Servizi per il lavoro

Scommessa su manager e training professionale

di Vera Viola

Buona adesione a Garanzia giovani, bassa alla staffetta generazionale, forte impulso alla formazione finalizzata al lavoro che diventa il vero cavallo di battaglia su cui la Regione sarebbe pronta a puntare ancora. Il bilancio delle politiche attive per i giovani adottate in Campania è tema di questi giorni in una regione che si prepara al rinnovo della Giunta e che non può non considerare la disoccupazione giovanile l’emergenza numero uno. Con l’alto numero di persone che rinunciano a cercare una occupazione che diventa una patologia cronica. Sembrerebbe invece aver spinto i giovani a mettersi in moto, il programma Garanzia giovani che al 31 dicembre contava 51.154 adesioni. I giovani che sono stati avviati a un’esperienza lavorativa sono 5.500 circa. La Campania ha un budget di 150 milioni nel 2014. «I giovani che si rivolgono al collocamento pubblico o privato sono solo il 4%- dice Severino Nappi, assessore regionale al Lavoro - . Al contrario puntiamo a costruire un sistema che li accompagni uno ad uno».

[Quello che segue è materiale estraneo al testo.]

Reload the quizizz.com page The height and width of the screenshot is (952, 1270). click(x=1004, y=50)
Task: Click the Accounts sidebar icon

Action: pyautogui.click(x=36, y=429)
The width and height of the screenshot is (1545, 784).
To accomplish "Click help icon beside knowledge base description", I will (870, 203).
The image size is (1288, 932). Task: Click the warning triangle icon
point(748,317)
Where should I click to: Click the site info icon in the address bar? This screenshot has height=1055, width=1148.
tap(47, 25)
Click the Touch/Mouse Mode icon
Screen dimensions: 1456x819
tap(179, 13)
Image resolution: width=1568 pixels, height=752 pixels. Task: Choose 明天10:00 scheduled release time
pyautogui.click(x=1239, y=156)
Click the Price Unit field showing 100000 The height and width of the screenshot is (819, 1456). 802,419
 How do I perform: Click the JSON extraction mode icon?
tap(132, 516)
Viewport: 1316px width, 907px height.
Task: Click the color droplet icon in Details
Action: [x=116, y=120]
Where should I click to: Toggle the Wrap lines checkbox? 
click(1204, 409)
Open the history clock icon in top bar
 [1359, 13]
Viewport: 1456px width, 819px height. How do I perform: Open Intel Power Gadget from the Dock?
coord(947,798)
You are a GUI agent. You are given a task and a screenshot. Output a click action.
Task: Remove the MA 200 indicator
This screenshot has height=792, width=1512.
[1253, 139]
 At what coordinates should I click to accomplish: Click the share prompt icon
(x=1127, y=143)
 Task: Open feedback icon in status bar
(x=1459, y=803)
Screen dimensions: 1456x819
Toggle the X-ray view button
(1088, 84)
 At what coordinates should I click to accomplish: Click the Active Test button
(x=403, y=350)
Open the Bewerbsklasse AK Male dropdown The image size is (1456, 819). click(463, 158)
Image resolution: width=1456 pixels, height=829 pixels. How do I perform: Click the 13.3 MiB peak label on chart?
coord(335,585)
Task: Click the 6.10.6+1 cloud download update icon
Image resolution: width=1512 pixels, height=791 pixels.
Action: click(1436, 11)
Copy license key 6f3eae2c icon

Un flop, invece, la staffetta generazionale che non ha ottenuto adesioni, tanto che i 3 milioni non spesi sono stati poi destinati a corsi di ricollocazione di manager.

È ancora presto, infine, per un bilancio, ma sono guardate con interesse le numerose iniziative per la formazione finalizzata al lavoro, in primis nei settori delle attività marittime, aerospazio, edilizia, Itc e settore bancario.